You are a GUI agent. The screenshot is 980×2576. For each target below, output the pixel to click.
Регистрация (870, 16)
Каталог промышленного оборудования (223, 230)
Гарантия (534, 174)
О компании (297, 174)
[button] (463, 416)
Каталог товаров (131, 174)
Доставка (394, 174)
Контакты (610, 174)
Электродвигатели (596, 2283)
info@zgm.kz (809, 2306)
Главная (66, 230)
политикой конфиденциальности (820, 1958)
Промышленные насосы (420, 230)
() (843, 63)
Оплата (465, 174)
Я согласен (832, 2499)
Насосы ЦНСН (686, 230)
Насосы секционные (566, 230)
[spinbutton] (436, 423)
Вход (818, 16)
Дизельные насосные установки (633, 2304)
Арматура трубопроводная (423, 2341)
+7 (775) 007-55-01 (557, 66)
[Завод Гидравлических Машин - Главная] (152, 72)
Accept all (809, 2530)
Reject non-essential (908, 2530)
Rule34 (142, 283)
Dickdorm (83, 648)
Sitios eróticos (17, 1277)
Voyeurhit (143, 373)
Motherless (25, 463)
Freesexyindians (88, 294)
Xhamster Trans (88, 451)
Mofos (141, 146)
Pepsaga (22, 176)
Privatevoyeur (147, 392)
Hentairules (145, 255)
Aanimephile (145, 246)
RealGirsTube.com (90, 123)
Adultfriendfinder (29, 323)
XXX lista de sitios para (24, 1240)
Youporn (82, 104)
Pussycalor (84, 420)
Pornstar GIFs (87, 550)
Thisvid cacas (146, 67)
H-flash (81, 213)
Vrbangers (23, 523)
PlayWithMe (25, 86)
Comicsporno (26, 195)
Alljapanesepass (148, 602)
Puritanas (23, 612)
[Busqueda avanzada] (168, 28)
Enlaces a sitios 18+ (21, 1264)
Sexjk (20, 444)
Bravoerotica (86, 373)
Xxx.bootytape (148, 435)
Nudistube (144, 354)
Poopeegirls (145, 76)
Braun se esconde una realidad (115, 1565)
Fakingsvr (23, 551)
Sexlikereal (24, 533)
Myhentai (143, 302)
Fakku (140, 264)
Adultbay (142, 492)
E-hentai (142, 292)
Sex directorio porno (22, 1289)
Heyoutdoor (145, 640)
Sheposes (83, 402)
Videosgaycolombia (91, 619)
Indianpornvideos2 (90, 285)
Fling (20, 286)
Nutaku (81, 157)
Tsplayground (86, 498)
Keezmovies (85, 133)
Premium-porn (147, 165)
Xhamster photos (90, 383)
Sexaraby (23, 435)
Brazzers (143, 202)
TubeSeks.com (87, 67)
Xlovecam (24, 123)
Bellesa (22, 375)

══════

What is needed: Write the data out once more, exactly as it was given.

Solution to this exercise:
You are a GUI agent. The screenshot is 980×2576. For each target below, output the pixel to click.
Регистрация (870, 16)
Каталог промышленного оборудования (223, 230)
Гарантия (534, 174)
О компании (297, 174)
[button] (463, 416)
Каталог товаров (131, 174)
Доставка (394, 174)
Контакты (610, 174)
Электродвигатели (596, 2283)
info@zgm.kz (809, 2306)
Главная (66, 230)
политикой конфиденциальности (820, 1958)
Промышленные насосы (420, 230)
() (843, 63)
Оплата (465, 174)
Я согласен (832, 2499)
Насосы ЦНСН (686, 230)
Насосы секционные (566, 230)
[spinbutton] (436, 423)
Вход (818, 16)
Дизельные насосные установки (633, 2304)
Арматура трубопроводная (423, 2341)
+7 (775) 007-55-01 (557, 66)
[Завод Гидравлических Машин - Главная] (152, 72)
Accept all (809, 2530)
Reject non-essential (908, 2530)
Rule34 (142, 283)
Dickdorm (83, 648)
Sitios eróticos (17, 1277)
Voyeurhit (143, 373)
Motherless (25, 463)
Freesexyindians (88, 294)
Xhamster Trans (88, 451)
Mofos (141, 146)
Pepsaga (22, 176)
Privatevoyeur (147, 392)
Hentairules (145, 255)
Aanimephile (145, 246)
RealGirsTube.com (90, 123)
Adultfriendfinder (29, 323)
XXX lista de sitios para (24, 1240)
Youporn (82, 104)
Pussycalor (84, 420)
Pornstar GIFs (87, 550)
Thisvid cacas (146, 67)
H-flash (81, 213)
Vrbangers (23, 523)
PlayWithMe (25, 86)
Comicsporno (26, 195)
Alljapanesepass (148, 602)
Puritanas (23, 612)
[Busqueda avanzada] (168, 28)
Enlaces a sitios 18+ (21, 1264)
Sexjk (20, 444)
Bravoerotica (86, 373)
Xxx.bootytape (148, 435)
Nudistube (144, 354)
Poopeegirls (145, 76)
Braun se esconde una realidad (115, 1565)
Fakingsvr (23, 551)
Sexlikereal (24, 533)
Myhentai (143, 302)
Fakku (140, 264)
Adultbay (142, 492)
E-hentai (142, 292)
Sex directorio porno (22, 1289)
Heyoutdoor (145, 640)
Sheposes (83, 402)
Videosgaycolombia (91, 619)
Indianpornvideos2 (90, 285)
Fling (20, 286)
Nutaku (81, 157)
Tsplayground (86, 498)
Keezmovies (85, 133)
Premium-porn (147, 165)
Xhamster photos (90, 383)
Sexaraby (23, 435)
Brazzers (143, 202)
TubeSeks.com (87, 67)
Xlovecam (24, 123)
Bellesa (22, 375)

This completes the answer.